No one at TP is left to fix any screw ups if you turn that high dollar scope into a speak and say..
Seems like a $#!% ton of wasted time. So if they take the WIFI out it makes this whole thing null and void.
problem solved, gimme $80 million and name me geek of the year.
lets say the same thing about the new Chevy cars, they come with on board WiFi, so this means a hacker can cause the cars to shut down or even wreck! people will die! better report it as breaking news and scare as many people as I can.
Already been done:
http://www.wired.com/2015/07/hackers-remotely-kill-jeep-highway/
While I’m certain Nick can’t have his level of proficiency (or respect) with firearms if he were stoned all the time while at the range, it does seem that there have been a ton of videos frozen with his eyes half closed, and pics depicting the same, posted here in the last couple years. Is Leghorn the victim of a conspiracy?

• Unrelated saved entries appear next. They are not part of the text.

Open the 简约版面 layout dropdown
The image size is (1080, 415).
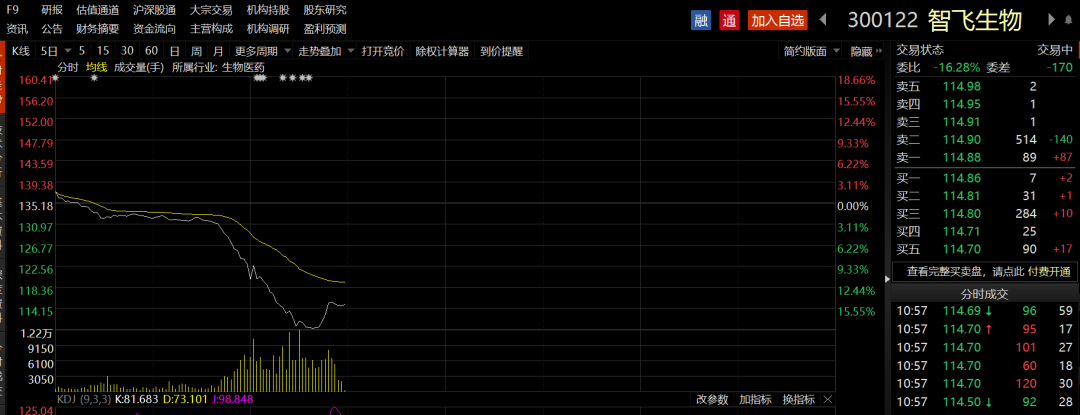coord(811,51)
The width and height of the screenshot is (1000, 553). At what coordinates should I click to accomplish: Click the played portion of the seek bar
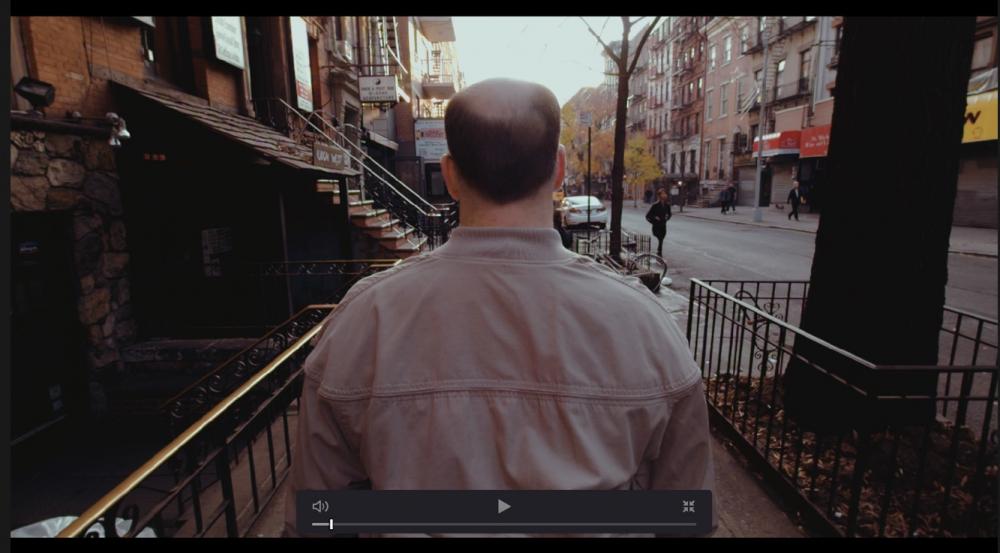point(320,524)
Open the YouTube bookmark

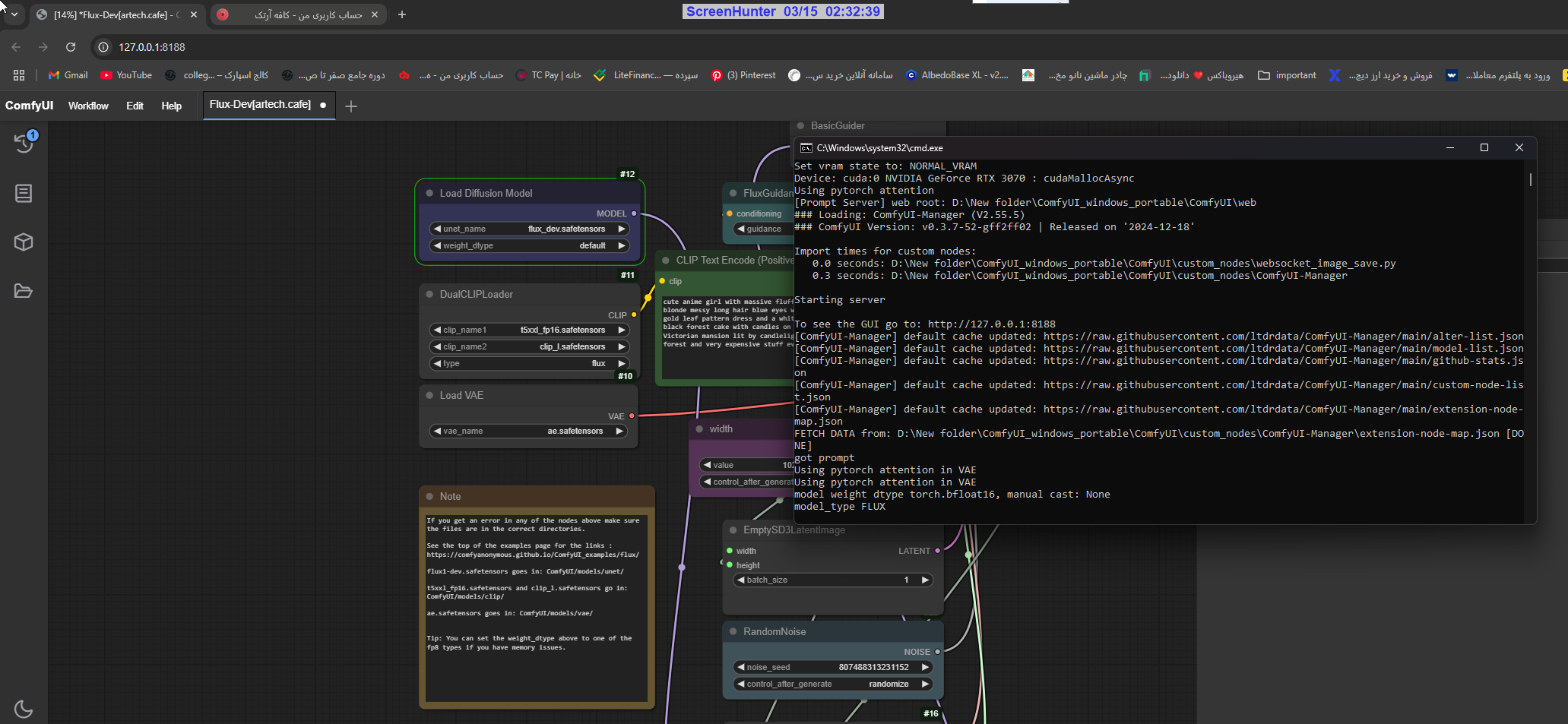126,75
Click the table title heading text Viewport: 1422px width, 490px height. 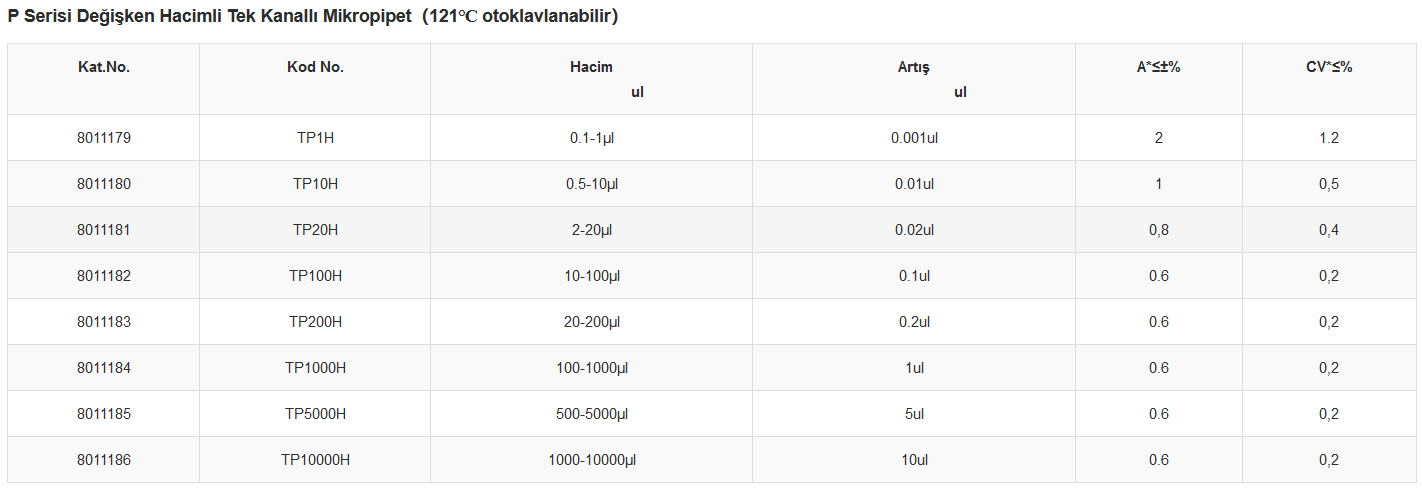[313, 17]
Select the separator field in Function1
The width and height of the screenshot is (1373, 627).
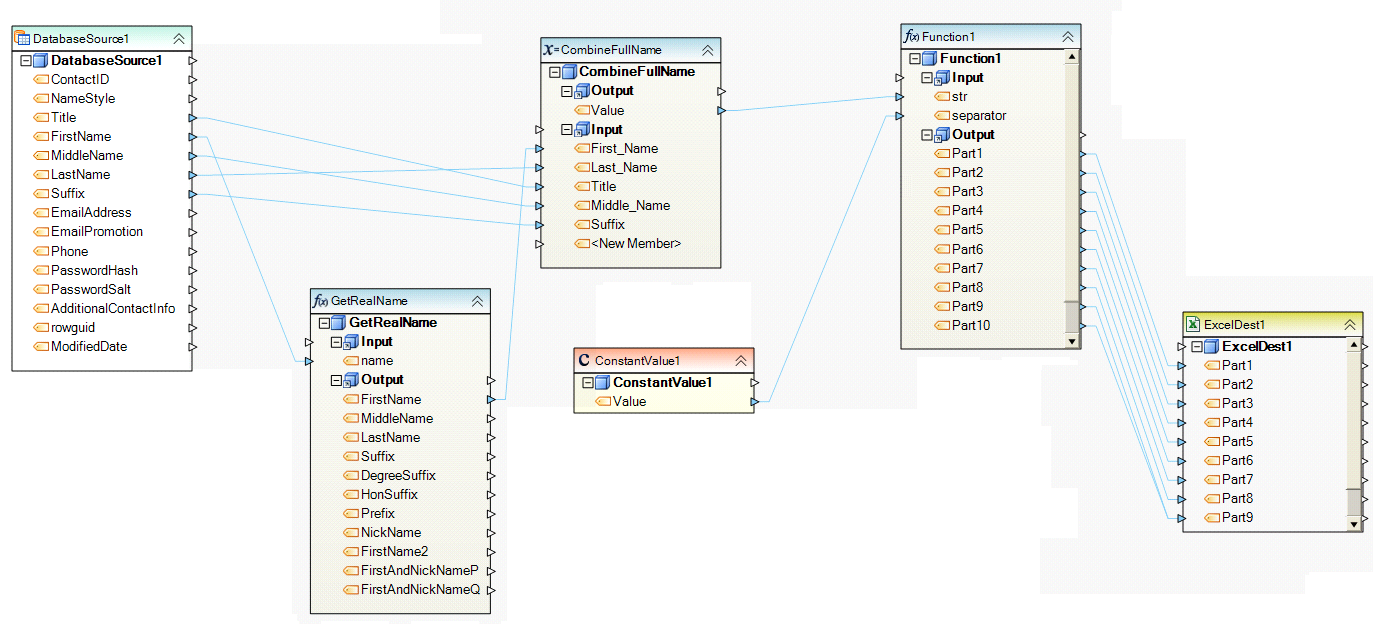click(978, 116)
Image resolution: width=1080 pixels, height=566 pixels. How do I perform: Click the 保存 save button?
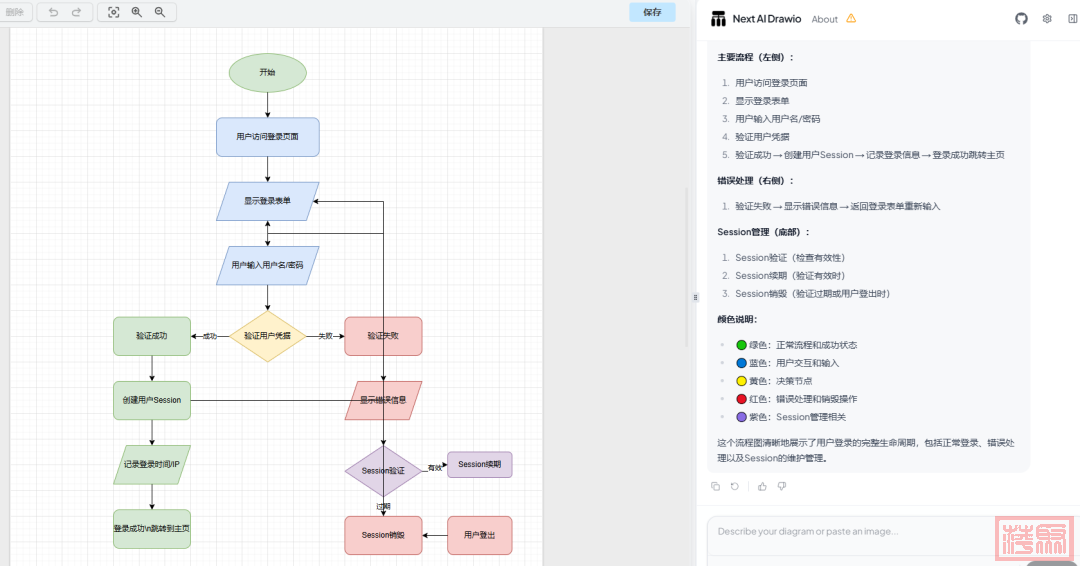click(652, 12)
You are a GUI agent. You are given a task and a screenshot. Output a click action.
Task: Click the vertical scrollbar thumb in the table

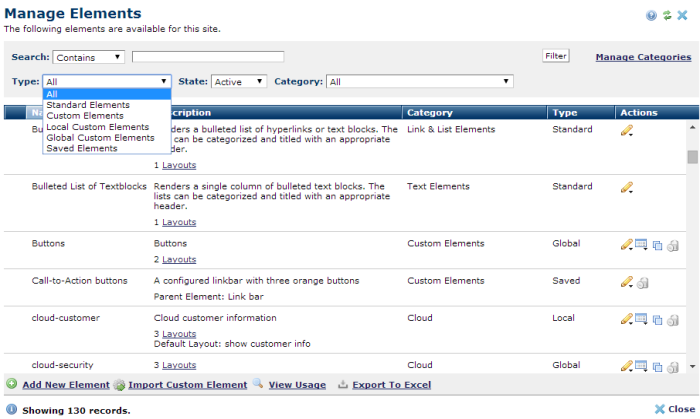pyautogui.click(x=692, y=157)
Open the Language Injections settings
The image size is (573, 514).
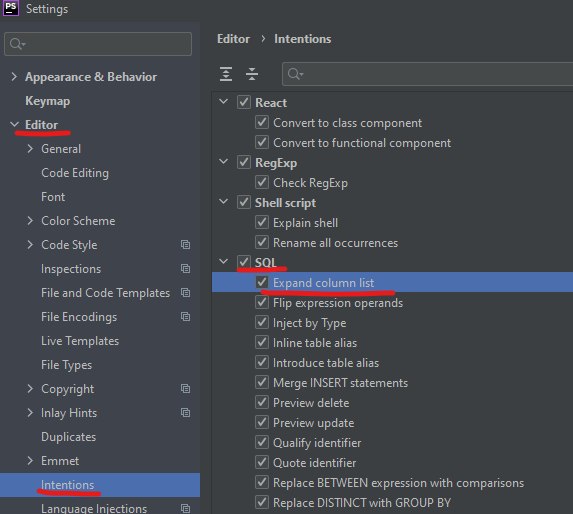coord(94,508)
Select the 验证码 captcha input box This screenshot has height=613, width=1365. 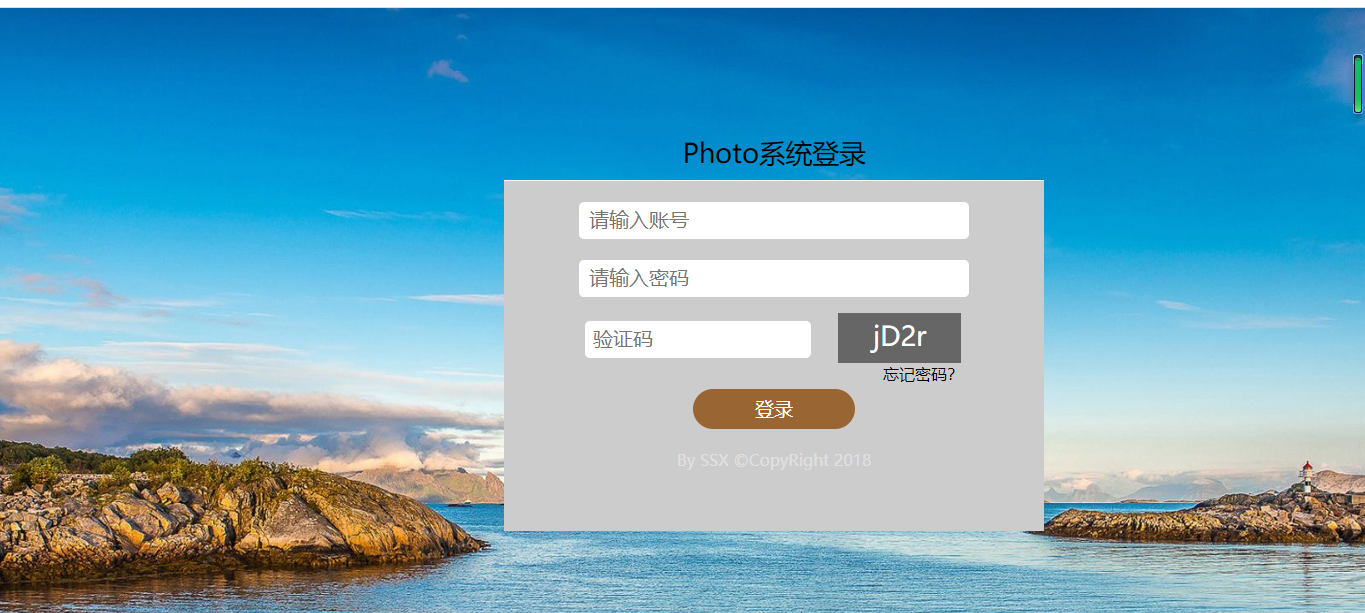[697, 339]
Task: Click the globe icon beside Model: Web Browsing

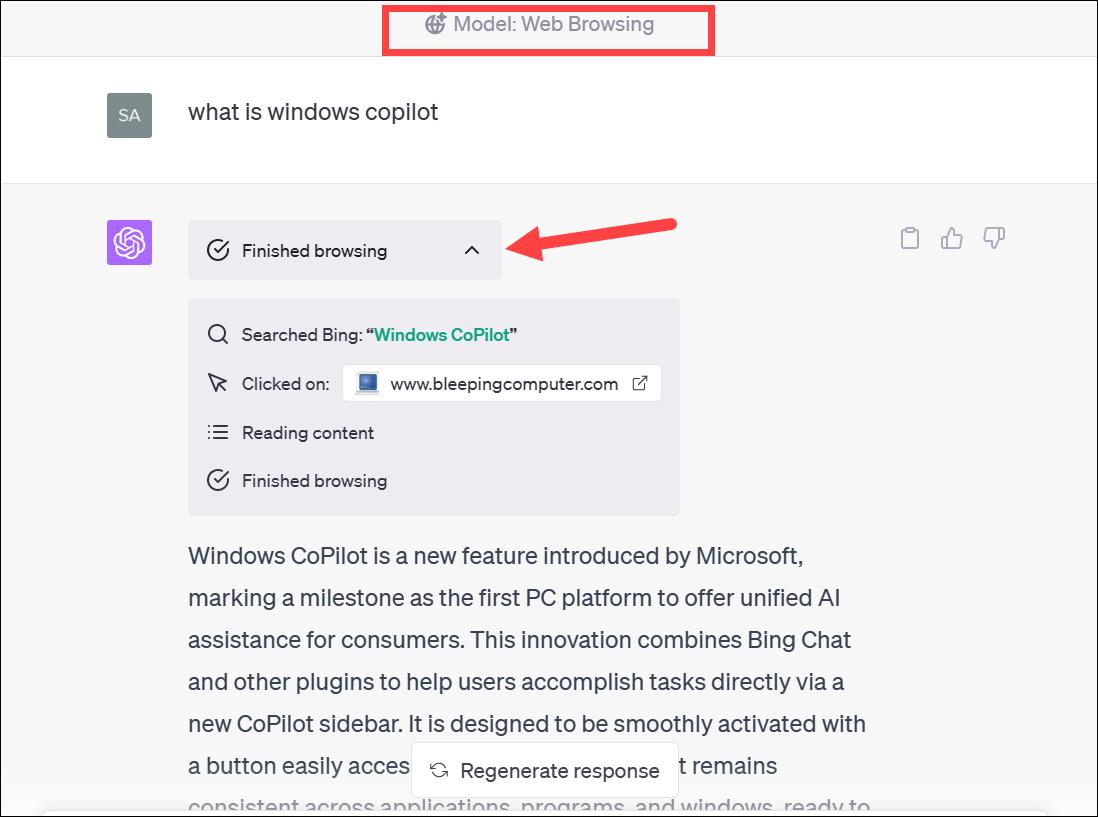Action: click(436, 24)
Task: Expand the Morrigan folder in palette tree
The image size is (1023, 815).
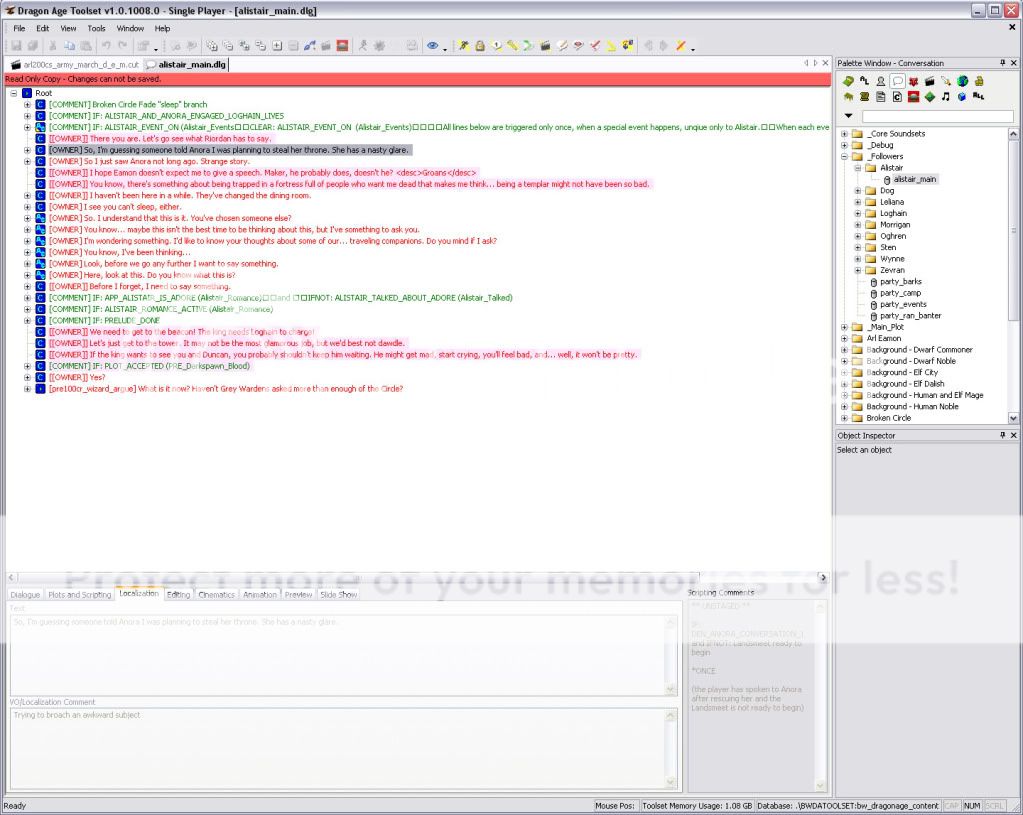Action: (x=858, y=225)
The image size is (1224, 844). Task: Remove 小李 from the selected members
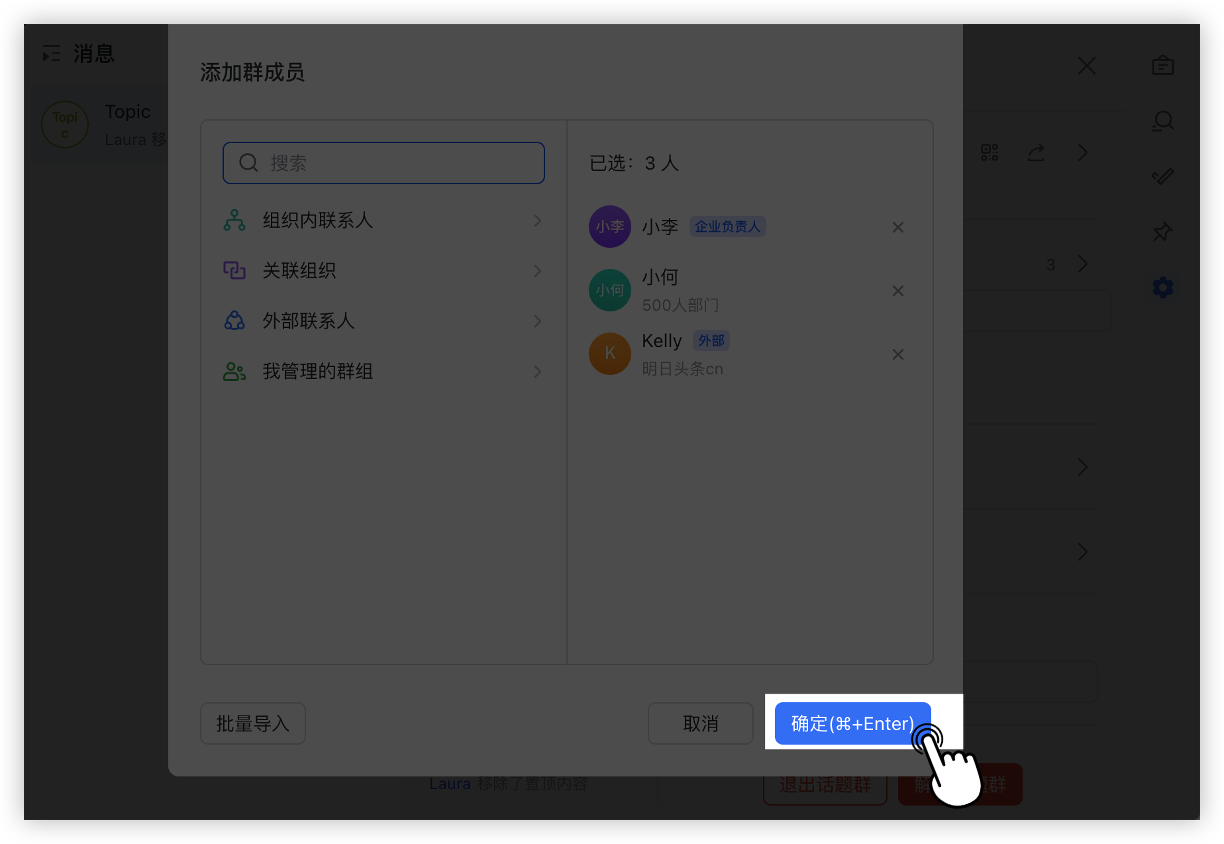pyautogui.click(x=897, y=227)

Nothing wrong with electronics, when their necessary and provide a positive use. Adding wifi to a scope is not necessary and in this instance was a clear “con.”
Also, any additional complexities typically result in reduced reliability.
+1 for @removed_californian: “if it’s hackable it will be hacked.”
Sooooo, Nick, they haven’t made a car with magneto ignition since like the 1920’s. And the last carburetor style engines were back in the 1980’s, so maybe that’s possible, but even then they had electronic ignition. What exactly do you drive? Or maybe you’re talking about a chainsaw and Evil Dead scenario?